Instructions for the task:
Print everything from the line containing "Given: Open Integrations preferences" down to the line containing "(x=542, y=568)", both included, without the pictures.

Records to use:

★ ★ ★ ★ ★ ★ ★

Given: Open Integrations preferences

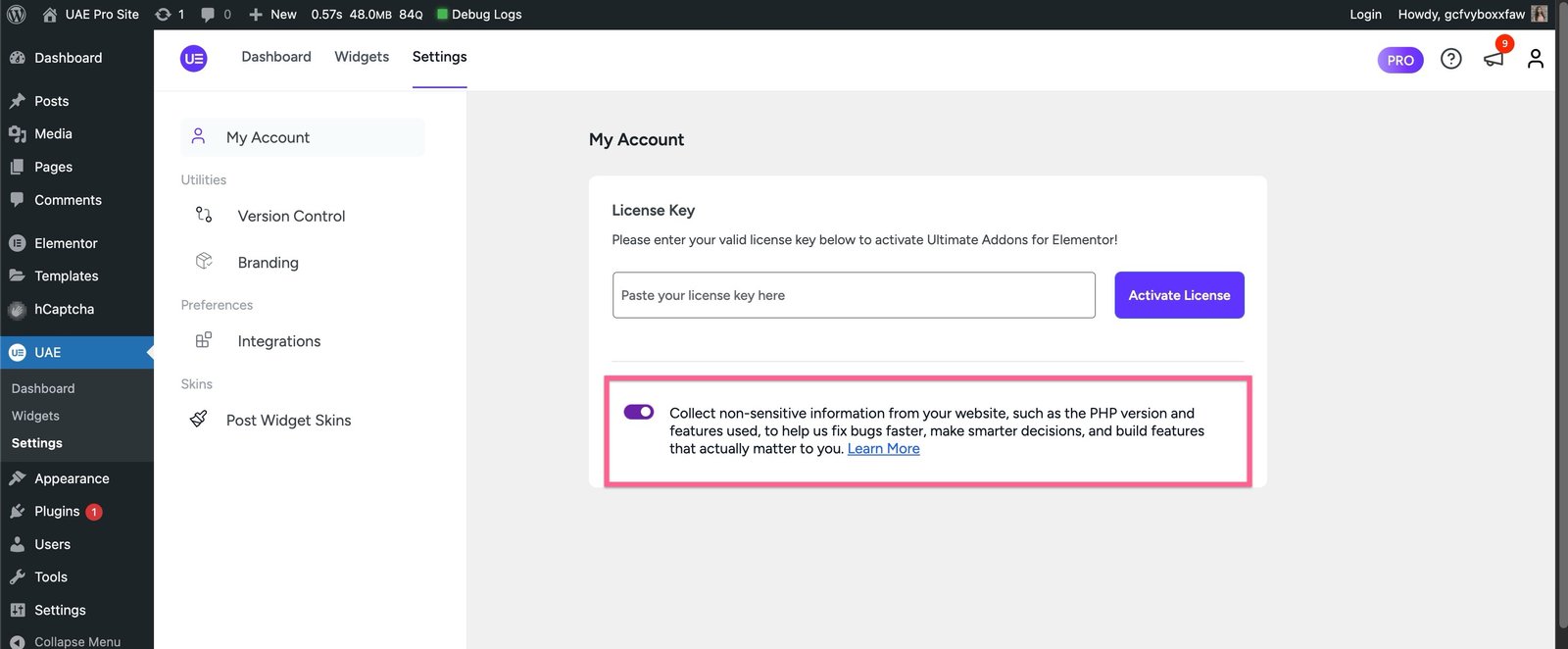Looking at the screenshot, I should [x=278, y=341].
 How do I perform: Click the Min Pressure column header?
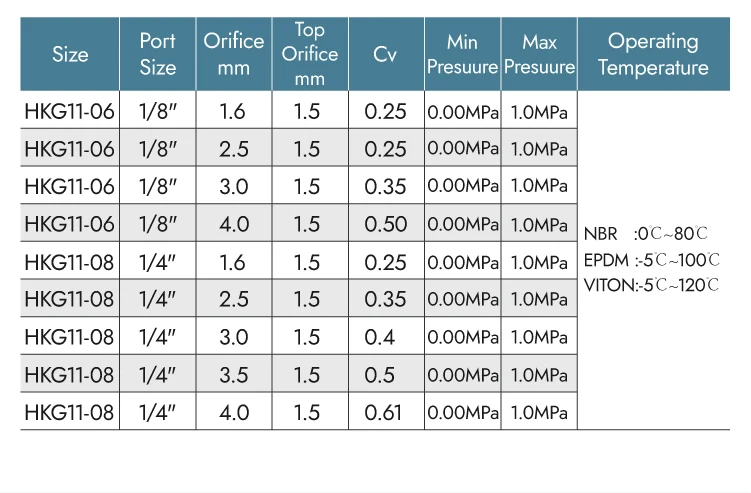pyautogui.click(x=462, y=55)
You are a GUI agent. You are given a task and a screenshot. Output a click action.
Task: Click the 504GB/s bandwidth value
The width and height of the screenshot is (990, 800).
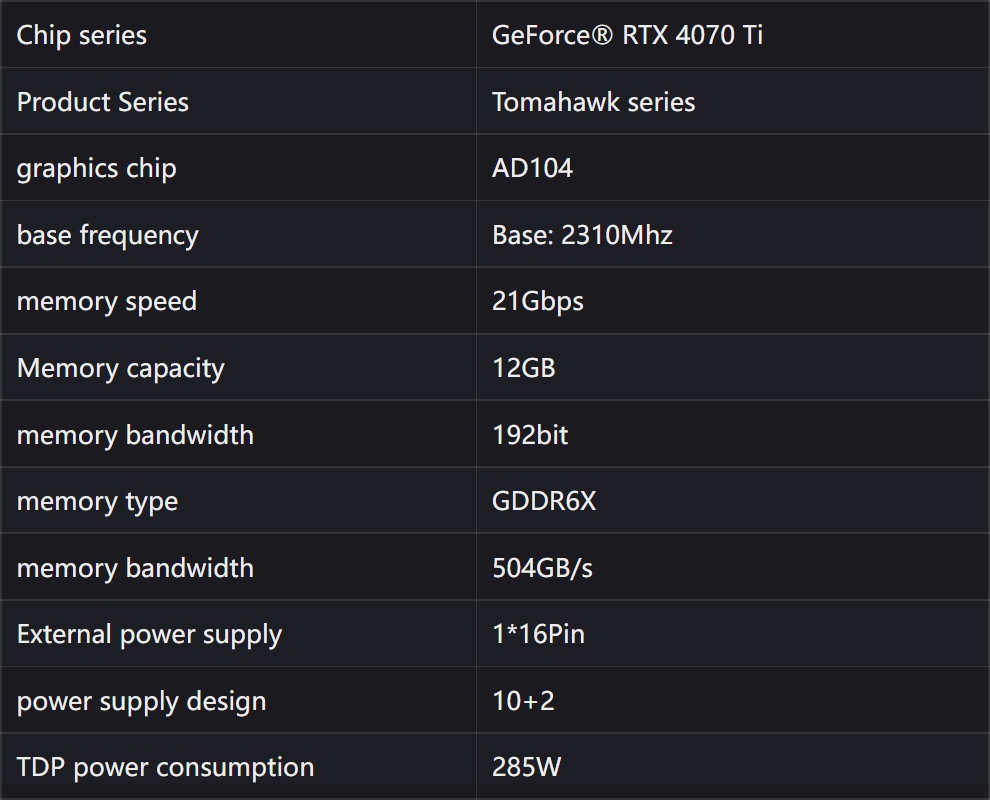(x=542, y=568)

★ ★ ★ ★ ★ ★ ★

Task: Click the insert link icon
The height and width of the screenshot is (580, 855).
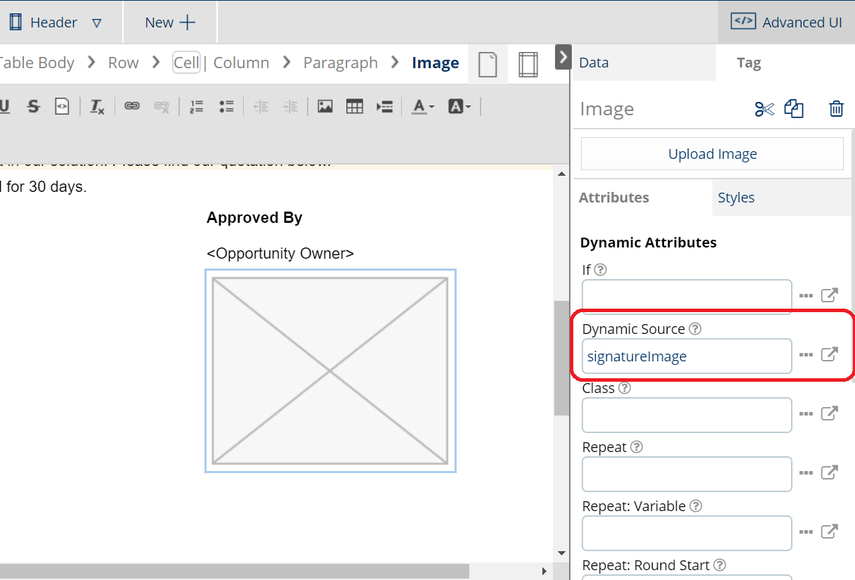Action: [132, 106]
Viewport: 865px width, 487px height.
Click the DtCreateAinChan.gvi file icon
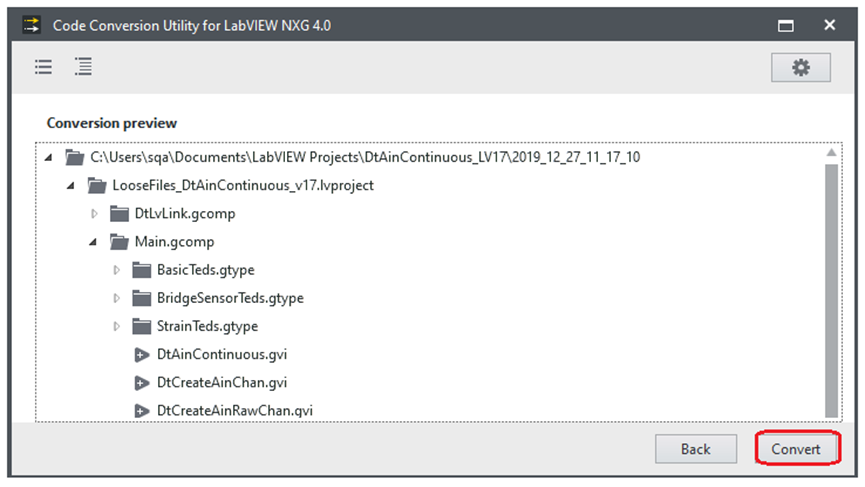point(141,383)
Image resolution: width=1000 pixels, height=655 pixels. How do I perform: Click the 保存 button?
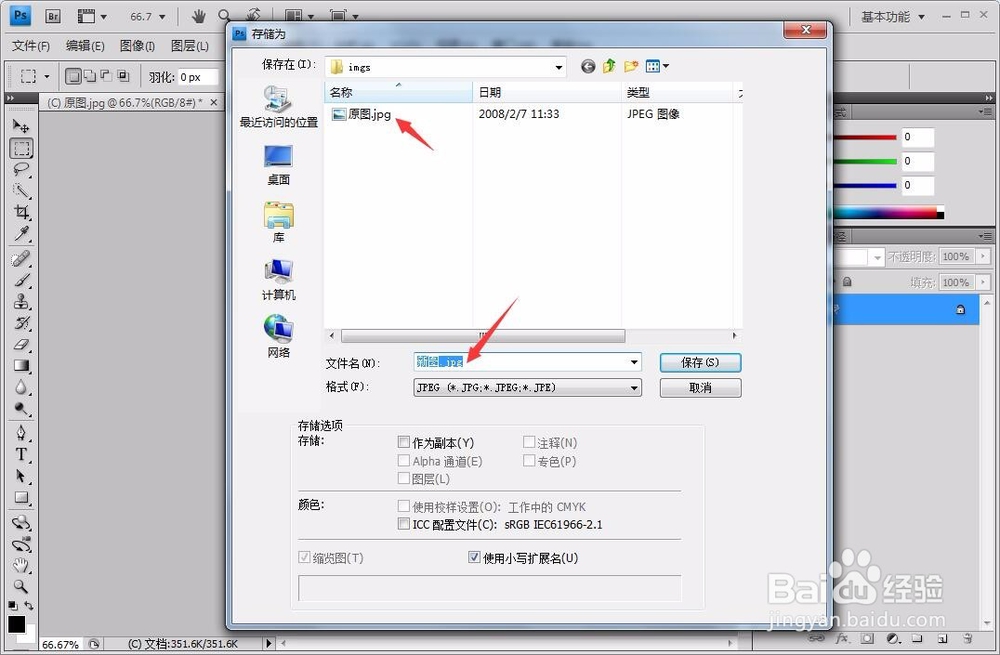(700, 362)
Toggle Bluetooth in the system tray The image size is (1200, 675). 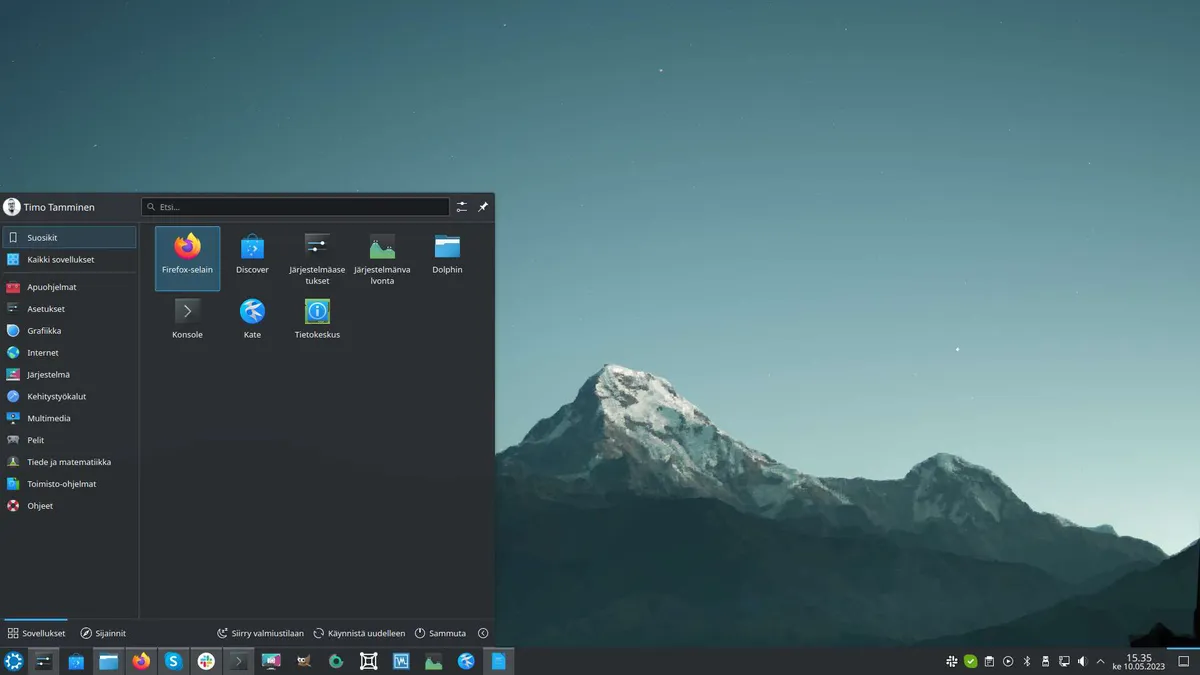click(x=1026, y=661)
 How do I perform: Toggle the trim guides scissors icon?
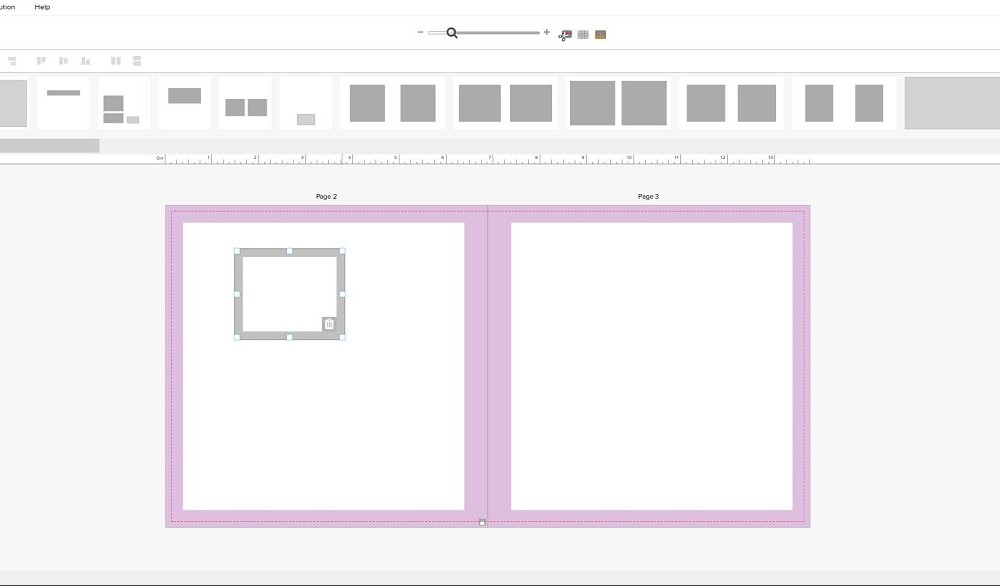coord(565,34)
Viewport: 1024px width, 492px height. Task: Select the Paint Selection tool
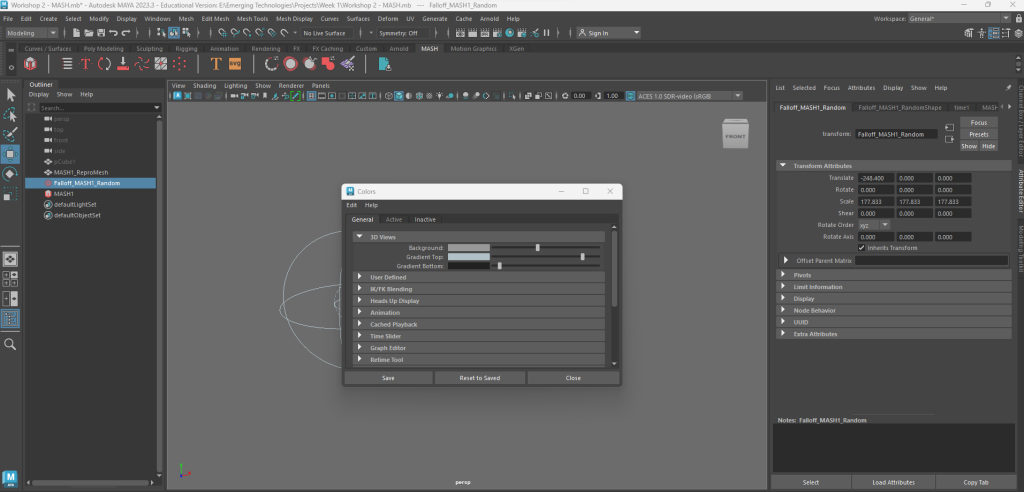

★ ★ ★ ★ ★ ★ ★

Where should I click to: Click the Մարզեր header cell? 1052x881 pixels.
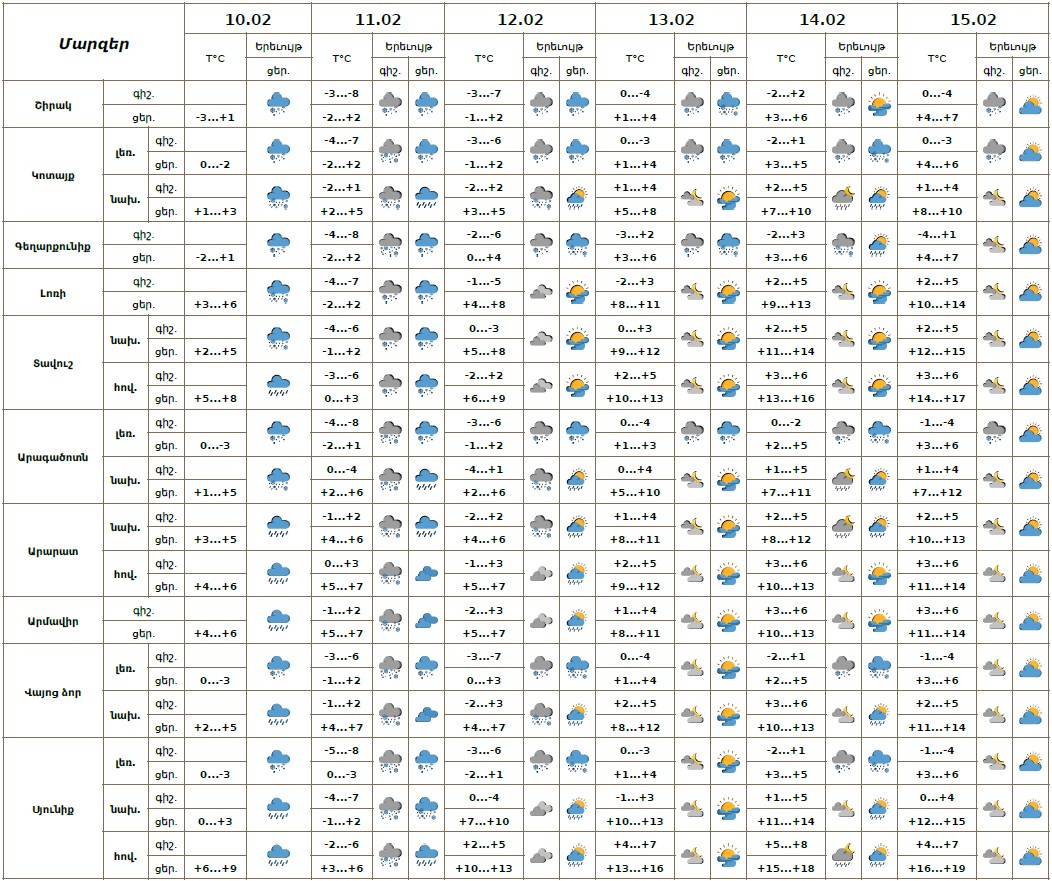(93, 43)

★ ★ ★ ★ ★ ★ ★

Answer to the task:
Given: Open Integrations preferences

Looking at the screenshot, I should [x=278, y=341].
 How do I perform: Click the Min Pressure column header?
pyautogui.click(x=462, y=55)
You are a GUI agent. You are given a task and a screenshot. Output a click action.
Task: Click the 504GB/s bandwidth value
The width and height of the screenshot is (990, 800).
(x=542, y=568)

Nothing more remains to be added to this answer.